Students will have additional options for healthy and nutritious meals this school year, according to officials in the Department of University Dining.
Aiming to meet the Dietary Guidelines for Americans, outlined by the U.S. Department of Health and Human Services, many retail dining locations including Sbisa Dining Center and Duncan Dining Hall now carry a range of healthy food choices. These include whole-wheat couscous, roasted red pepper hummus, fresh fruits and vegetables and a variety of gluten free vegetarian and vegan options.
“As someone planning on going into pediatrics, the future of food quality does worry me,” said Megan Wheeler, a sophomore biomedical sciences major. “It has become increasingly easy and cheap to buy processed foods full of fats and low on good nutrition. This and the fast food world we live in has made childhood obesity skyrocket.”

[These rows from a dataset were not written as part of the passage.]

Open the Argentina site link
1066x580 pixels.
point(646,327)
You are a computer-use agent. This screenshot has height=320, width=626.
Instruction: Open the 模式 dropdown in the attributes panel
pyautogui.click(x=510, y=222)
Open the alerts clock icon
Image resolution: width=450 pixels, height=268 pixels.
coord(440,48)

Toward these goals, University Dining hired Sandra Baxter, a dietician, to create an online University Dining nutritional database for students. Baxter also said she plans to meet with dietary restrictive students throughout the year to develop a variety of meal choices that coincide with the upcoming 2012 meal plan.
“It’s always the student’s choice about what they want to eat,” Baxter said.

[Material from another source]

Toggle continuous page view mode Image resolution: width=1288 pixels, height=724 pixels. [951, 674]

Many new retail locations will debut this school year. With the renovation of the Commons, a new Mongolian Grill in Duncan Dining Hall, and the Memorial Student Center’s reopening in April, University Dining Director David Riddle said he is eager to see all these changes and hopes to keep a variety of meal options for students.

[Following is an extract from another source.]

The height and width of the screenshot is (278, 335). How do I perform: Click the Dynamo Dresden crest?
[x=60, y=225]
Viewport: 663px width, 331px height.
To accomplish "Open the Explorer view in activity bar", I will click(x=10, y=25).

“We just hired a new executive chef from Texas Tech,” Riddle said. “We’re excited to see all the new recipes in store.”
Many campus dining locations close in the afternoon or early evening, but there are late-night options scattered across campus for students. Bernie’s Café and Sarginos’ at North Side, Common Grounds in The Commons at South Side, Poor Yorik’s at Evans Library, and West Side Exchange and Time Out Sports Deli at West Campus remain open until 11 p.m. or midnight most nights of the week.
For the early riser, 11 campus locations open at or before 7 a.m., with Duncan Dining Hall greeting cadets and other students as early as 6 a.m., Monday through Friday.
Additionally, University Dining has special events throughout the academic year. Aggies celebrate Chinese New Year with a special regional menu, participate in a Muster BBQ every April, and cram before finals during an all night breakfast extravaganza at Sbisa.
The latest item added to the University Dining menu this year, though, is heard, not tasted.
“We’ve also installed a plan to accompany our Sbisa Sunday Brunch with a live Jazz Band,” Riddle said. “It adds great variety to our meal service throughout the week.”